▶ Your objective
Arrange every line of the items below into a Markdown table with two columns, No. and Line. Skip blank lines, and leave the pictures out of the table.

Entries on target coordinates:

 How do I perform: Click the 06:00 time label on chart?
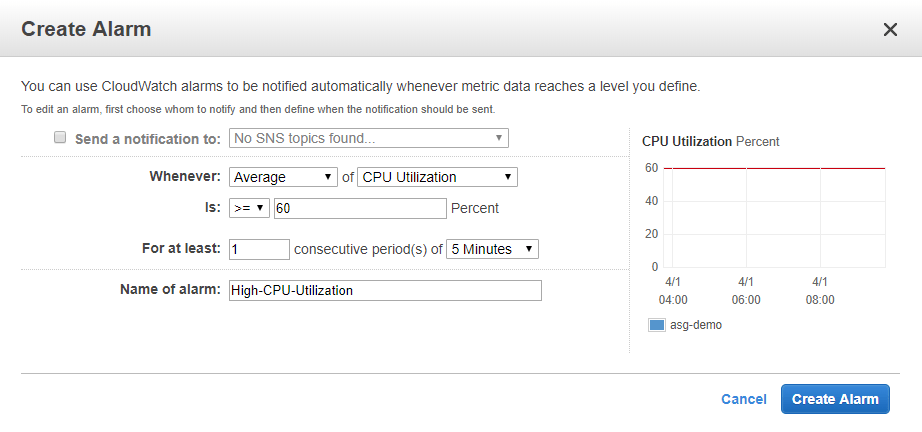pyautogui.click(x=746, y=299)
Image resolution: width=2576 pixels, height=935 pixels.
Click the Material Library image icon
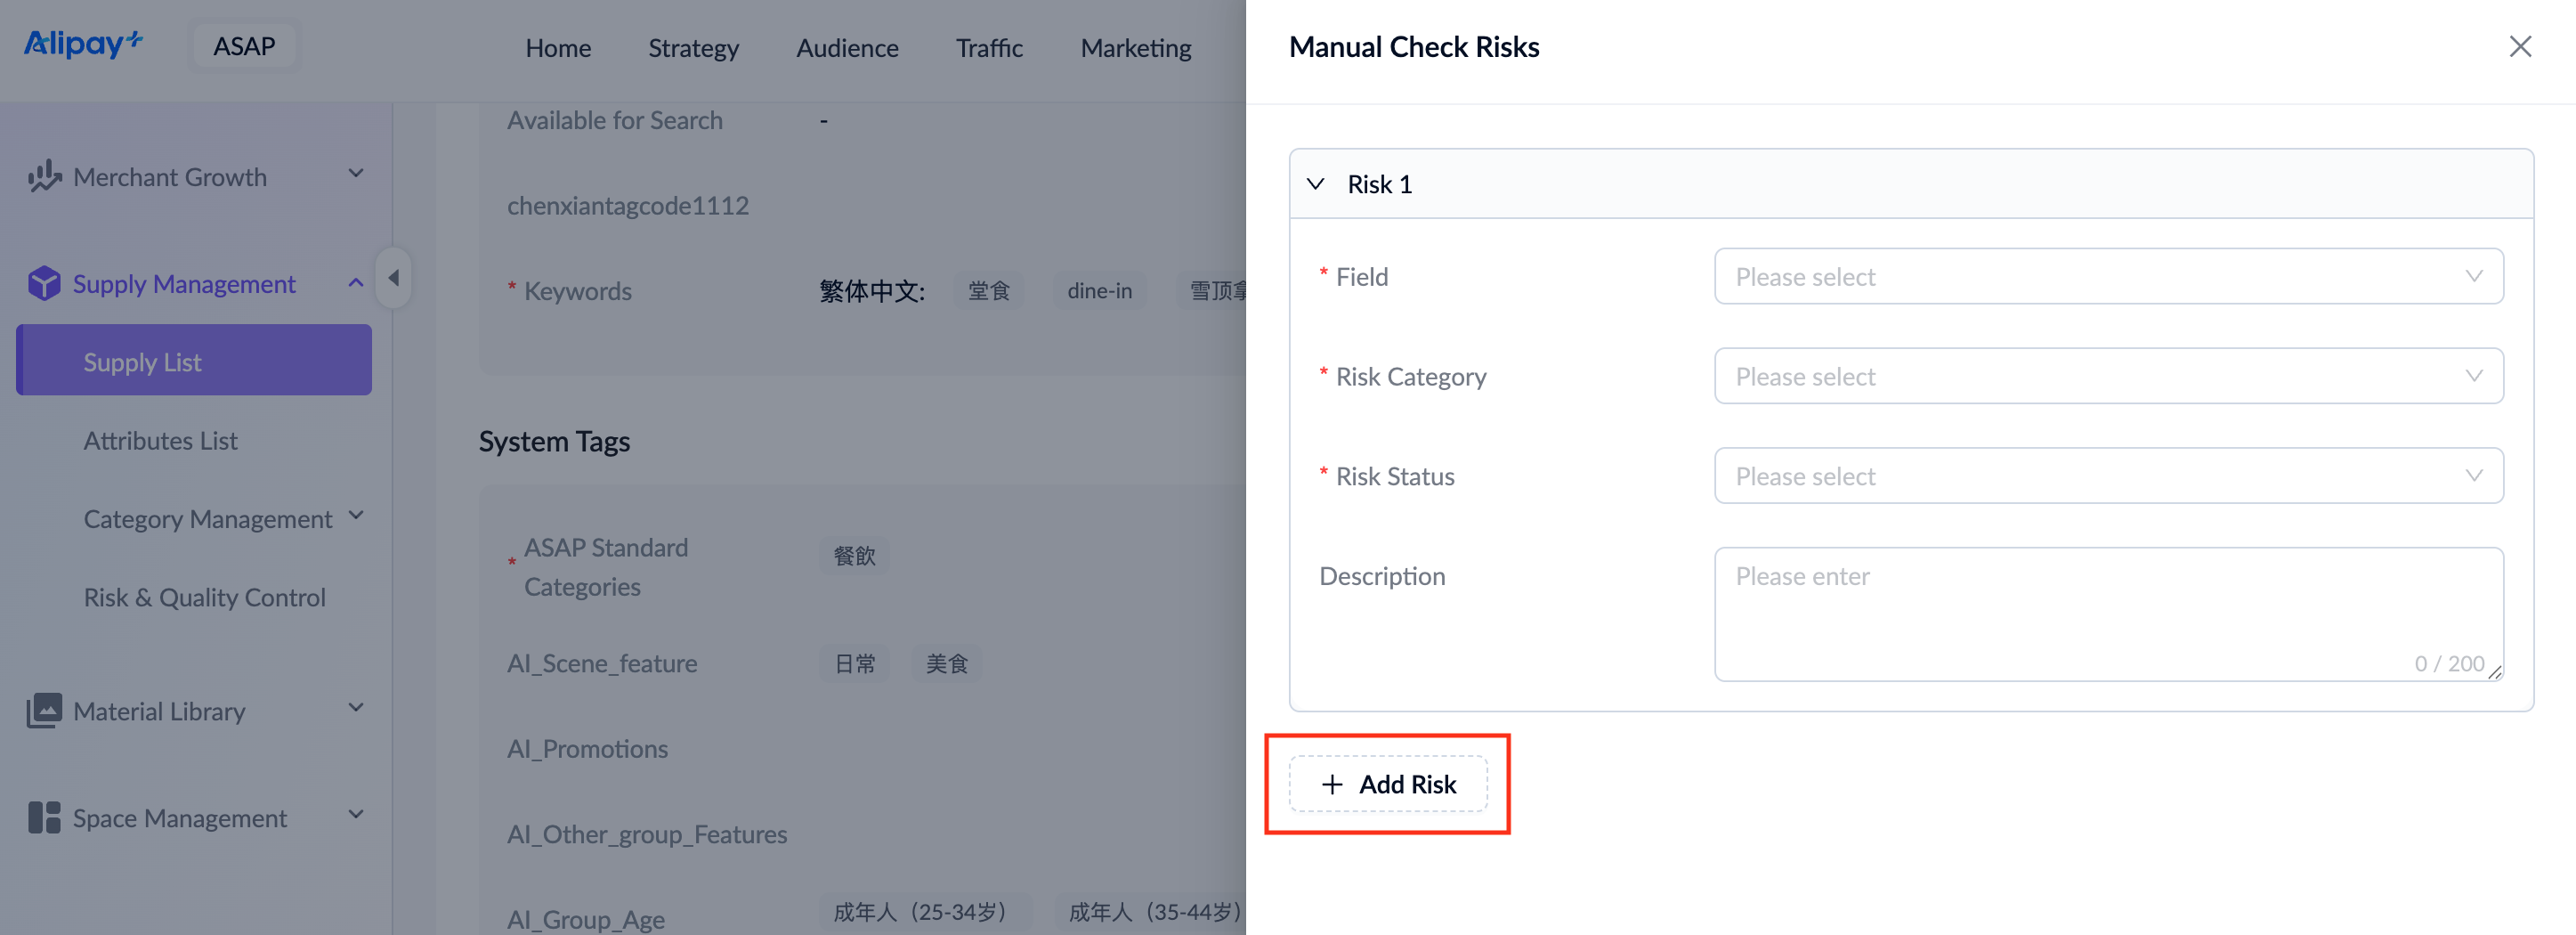point(44,711)
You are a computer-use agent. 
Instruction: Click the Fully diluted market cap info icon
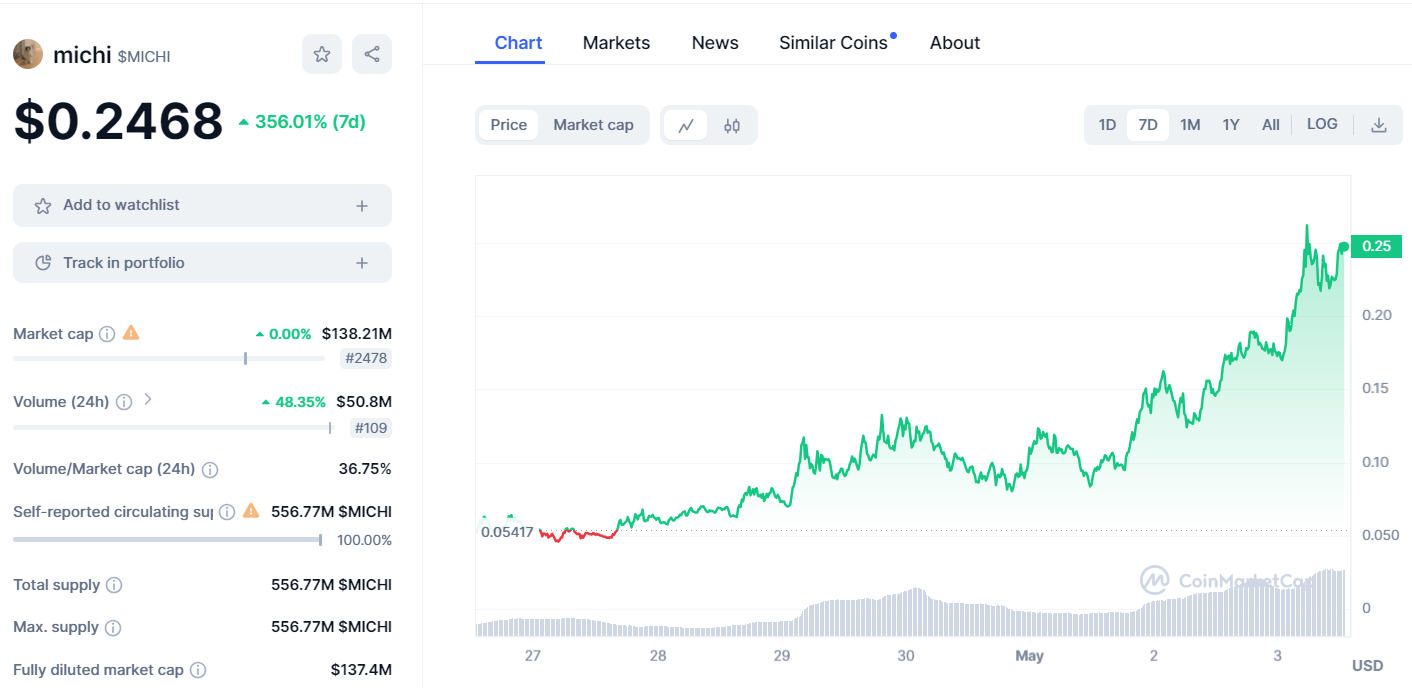(198, 670)
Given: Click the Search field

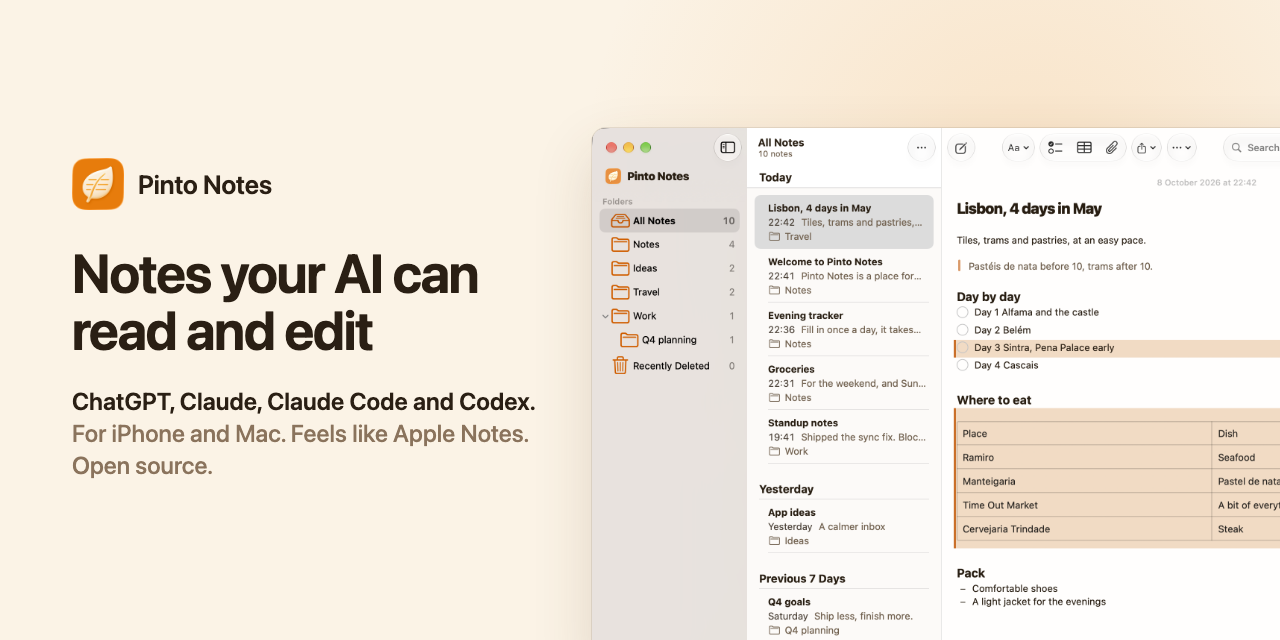Looking at the screenshot, I should [1252, 148].
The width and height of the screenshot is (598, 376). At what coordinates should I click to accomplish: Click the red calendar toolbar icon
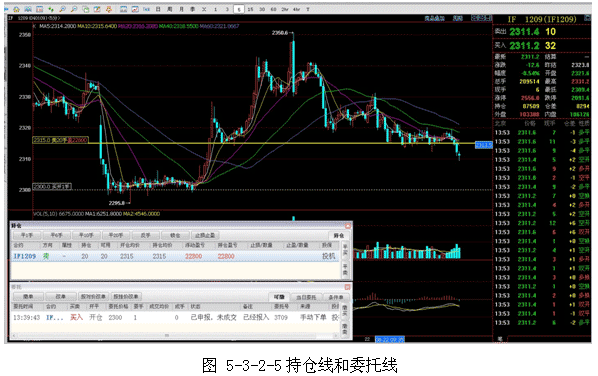coord(39,9)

▶ Correct result
| No. | Line |
|---|---|
| 1 |  How do I perform: Click the 06:00 time label on chart? |
| 2 | pyautogui.click(x=746, y=299) |
| 3 | Image resolution: width=2576 pixels, height=935 pixels. |
| 4 | Click the Material Library image icon |
| 5 | point(44,711) |
| 6 | You are a computer-use agent.  |
| 7 | Instruction: Click the Fully diluted market cap info icon |
| 8 | (198, 670) |
| 9 | Given: Click the Search field |
| 10 | Looking at the screenshot, I should [1252, 148]. |
| 11 | The width and height of the screenshot is (598, 376). At what coordinates should I click to accomplish: Click the red calendar toolbar icon |
| 12 | coord(39,9) |